Disclaimer: i personaggi di Sailor Moon non mi appartengono. I relativi diritti sono di proprietà di Naoko Takeuchi e della Toei Animation.

 


 

Nella lunaria successiva allo svelamento del suo volto, Sian di Aven si alzò e cominciò a camminare. Con le guance ancora deturpate dalle ferite, superò le stele di marmo che stavano limando insieme e procedette verso l'interno dei giardini, senza indugiare.

Serenity posò gli strumenti di lavoro e lo seguì a distanza, domandandosi se in lui vi fosse desiderio di esplorazione o fuga. Senza saperlo il suo ospite si stava dirigendo verso il cuore del territorio che lei aveva riservato a se stessa sul pianeta - una larga e vasta area che custodiva ricordi pregnanti per la sua stirpe.

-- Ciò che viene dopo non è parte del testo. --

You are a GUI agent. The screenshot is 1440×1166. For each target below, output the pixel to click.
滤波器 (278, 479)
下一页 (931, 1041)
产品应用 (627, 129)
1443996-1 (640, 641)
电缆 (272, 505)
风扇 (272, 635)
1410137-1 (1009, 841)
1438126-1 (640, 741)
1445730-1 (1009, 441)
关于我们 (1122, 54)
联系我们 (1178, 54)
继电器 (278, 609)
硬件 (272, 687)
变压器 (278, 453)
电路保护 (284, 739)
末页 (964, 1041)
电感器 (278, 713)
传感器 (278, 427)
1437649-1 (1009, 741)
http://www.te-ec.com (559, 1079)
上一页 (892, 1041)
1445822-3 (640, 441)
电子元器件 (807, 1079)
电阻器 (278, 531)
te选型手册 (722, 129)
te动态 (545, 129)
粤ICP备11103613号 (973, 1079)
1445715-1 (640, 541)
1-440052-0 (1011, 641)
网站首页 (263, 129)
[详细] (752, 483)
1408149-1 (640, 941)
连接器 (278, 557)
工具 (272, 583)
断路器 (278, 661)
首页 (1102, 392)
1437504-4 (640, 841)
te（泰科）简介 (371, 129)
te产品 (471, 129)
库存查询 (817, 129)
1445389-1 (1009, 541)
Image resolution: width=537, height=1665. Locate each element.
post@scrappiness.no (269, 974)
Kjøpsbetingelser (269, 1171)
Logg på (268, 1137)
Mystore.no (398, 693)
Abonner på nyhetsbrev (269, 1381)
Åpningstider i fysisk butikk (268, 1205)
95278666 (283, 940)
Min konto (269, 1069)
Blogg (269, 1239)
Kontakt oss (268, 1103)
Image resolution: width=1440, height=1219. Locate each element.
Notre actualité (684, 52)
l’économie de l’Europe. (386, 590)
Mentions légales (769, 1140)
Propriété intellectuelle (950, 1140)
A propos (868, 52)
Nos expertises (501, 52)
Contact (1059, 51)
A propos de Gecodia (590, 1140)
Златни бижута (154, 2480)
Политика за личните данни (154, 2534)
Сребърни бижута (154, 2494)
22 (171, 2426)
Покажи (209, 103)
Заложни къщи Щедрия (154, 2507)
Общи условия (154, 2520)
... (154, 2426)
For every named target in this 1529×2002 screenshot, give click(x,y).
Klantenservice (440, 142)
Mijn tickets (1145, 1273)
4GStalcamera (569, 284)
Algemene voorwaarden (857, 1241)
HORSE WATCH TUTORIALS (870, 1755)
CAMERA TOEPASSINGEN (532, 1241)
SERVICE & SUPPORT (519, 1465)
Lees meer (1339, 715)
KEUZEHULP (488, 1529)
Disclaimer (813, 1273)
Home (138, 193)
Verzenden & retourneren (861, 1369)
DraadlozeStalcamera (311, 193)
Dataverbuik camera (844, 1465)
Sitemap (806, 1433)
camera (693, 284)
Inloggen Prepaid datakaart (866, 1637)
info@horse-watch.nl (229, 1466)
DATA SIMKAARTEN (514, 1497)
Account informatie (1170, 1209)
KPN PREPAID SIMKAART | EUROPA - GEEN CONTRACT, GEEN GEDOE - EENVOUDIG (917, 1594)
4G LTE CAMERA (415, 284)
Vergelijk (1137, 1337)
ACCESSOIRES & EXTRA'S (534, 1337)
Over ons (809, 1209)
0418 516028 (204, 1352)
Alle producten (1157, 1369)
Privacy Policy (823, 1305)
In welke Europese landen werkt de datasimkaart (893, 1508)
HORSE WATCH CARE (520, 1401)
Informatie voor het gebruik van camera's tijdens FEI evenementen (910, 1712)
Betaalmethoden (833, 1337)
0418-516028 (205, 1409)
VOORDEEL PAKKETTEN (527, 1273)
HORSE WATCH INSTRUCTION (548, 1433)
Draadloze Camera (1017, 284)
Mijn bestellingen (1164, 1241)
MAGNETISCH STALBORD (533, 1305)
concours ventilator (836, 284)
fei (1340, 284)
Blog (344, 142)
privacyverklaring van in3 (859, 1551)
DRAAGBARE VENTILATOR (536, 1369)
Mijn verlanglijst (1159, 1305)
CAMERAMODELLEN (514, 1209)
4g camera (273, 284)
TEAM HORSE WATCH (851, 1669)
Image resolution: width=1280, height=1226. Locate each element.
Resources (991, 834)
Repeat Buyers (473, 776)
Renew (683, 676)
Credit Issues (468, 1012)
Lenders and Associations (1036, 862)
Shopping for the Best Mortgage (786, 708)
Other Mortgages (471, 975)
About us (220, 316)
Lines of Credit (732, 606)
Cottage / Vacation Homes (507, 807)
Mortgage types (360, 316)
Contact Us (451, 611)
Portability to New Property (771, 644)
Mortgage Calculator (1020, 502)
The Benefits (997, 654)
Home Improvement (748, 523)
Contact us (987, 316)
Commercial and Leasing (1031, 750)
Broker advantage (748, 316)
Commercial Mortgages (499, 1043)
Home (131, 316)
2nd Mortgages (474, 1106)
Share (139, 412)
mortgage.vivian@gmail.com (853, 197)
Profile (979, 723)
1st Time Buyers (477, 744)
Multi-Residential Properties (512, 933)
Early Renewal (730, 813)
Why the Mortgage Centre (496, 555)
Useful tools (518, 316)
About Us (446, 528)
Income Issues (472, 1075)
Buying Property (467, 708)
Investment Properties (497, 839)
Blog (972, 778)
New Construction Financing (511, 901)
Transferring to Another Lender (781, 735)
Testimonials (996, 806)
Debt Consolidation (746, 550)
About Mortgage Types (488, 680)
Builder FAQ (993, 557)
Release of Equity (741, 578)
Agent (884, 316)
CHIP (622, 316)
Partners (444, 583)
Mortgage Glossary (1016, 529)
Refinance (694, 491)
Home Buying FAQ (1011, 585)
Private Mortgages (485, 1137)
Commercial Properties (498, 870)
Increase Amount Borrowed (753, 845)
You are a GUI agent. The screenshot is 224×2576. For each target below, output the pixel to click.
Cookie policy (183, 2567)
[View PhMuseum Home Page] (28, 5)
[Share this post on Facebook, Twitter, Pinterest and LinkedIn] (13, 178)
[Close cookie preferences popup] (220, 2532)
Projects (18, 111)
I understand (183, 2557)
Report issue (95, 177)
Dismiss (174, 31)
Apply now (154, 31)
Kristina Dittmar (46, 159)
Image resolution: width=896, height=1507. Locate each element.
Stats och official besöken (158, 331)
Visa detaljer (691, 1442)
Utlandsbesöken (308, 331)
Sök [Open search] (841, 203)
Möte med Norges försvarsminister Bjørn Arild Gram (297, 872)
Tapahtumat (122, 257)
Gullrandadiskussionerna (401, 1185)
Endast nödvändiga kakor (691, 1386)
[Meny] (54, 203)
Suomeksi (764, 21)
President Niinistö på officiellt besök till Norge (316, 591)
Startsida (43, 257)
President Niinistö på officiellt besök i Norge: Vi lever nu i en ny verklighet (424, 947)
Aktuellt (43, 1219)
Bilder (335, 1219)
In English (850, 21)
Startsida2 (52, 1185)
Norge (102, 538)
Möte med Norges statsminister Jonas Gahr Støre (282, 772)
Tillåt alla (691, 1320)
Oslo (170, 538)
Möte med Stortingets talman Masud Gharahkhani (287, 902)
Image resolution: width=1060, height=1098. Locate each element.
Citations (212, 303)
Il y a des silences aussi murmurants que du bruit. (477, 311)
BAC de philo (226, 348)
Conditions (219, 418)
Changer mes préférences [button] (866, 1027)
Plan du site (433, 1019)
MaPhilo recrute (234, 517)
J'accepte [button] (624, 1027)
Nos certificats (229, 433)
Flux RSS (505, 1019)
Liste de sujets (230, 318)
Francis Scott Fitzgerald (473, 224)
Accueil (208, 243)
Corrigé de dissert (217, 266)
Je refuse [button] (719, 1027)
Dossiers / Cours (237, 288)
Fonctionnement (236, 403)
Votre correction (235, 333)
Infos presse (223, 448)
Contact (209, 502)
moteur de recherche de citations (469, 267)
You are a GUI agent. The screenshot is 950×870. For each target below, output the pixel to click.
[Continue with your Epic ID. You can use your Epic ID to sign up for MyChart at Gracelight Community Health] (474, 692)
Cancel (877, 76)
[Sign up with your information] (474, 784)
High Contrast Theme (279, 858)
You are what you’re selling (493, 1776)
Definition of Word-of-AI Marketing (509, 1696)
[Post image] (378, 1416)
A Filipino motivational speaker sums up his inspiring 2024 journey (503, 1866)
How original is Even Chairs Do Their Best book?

Sian avanzava incurante dell'ambiente che lo circondava, come se il suo unico fine fosse quello di far lavorare le gambe. 

Serenity lo accompagnò nel suo viaggio fuori dal palazzo, all'interno della Valle Eterna. L'orizzonte era sgombro di monti o rilievi. I prati sterminati ondeggiavano alla brezza del vento, accogliendo il calore della fase eliosa del pianeta. Serenity non pensava nemmeno più al fenomeno che aveva dovuto imparare a controllare: ormai il rilascio delle particelle di luce solare concentrata, raccolta durante il viaggio della Luna nel cosmo, avveniva in maniera indipendente dalla sua volontà, come il semplice atto di respirare.

Sian procedeva nella sua scoperta della Luna al medesimo ritmo, senza perdersi nella contemplazione di un albero, di un fiore, di un masso. Solo qualche animale catturava la sua attenzione, guadagnandosi un movimento della sua testa, non sufficientemente deciso perché il resto del corpo lo seguisse.

Dopo una lunga camminata giunsero in vista della Depressione di Reitan, un cratere profondo quanto cento esseri umani nella sua parte iniziale. Secondo le sue antenate, gli effetti della battaglia che si era combattuta in quel luogo lo avevano reso oscuro per cento generazioni. In seguito, lentamente, la vita era tornata anche in quello scampolo di Luna. Ora, nel suo punto più profondo, vi era un vasto lago in cui abitavano minuscole creature estranee al loro intero sistema stellare. Serenity proteggeva quell'ecosistema con una cupola di potere atta a preservarne l'unicità.

Era l'impronta di una lontana galassia, nel centro della sua amata Luna.

Dal bordo del cratere Sian non poteva vedere il lago. Immobile, non avanzava più.

Serenity era sicura che avesse la tentazione di farlo. Con un solo passo sarebbe caduto nel vuoto, ponendo fine alle proprie sofferenze.

All'orizzonte comparve una lunga striscia azzurra, il primo segno del loro satellite madre.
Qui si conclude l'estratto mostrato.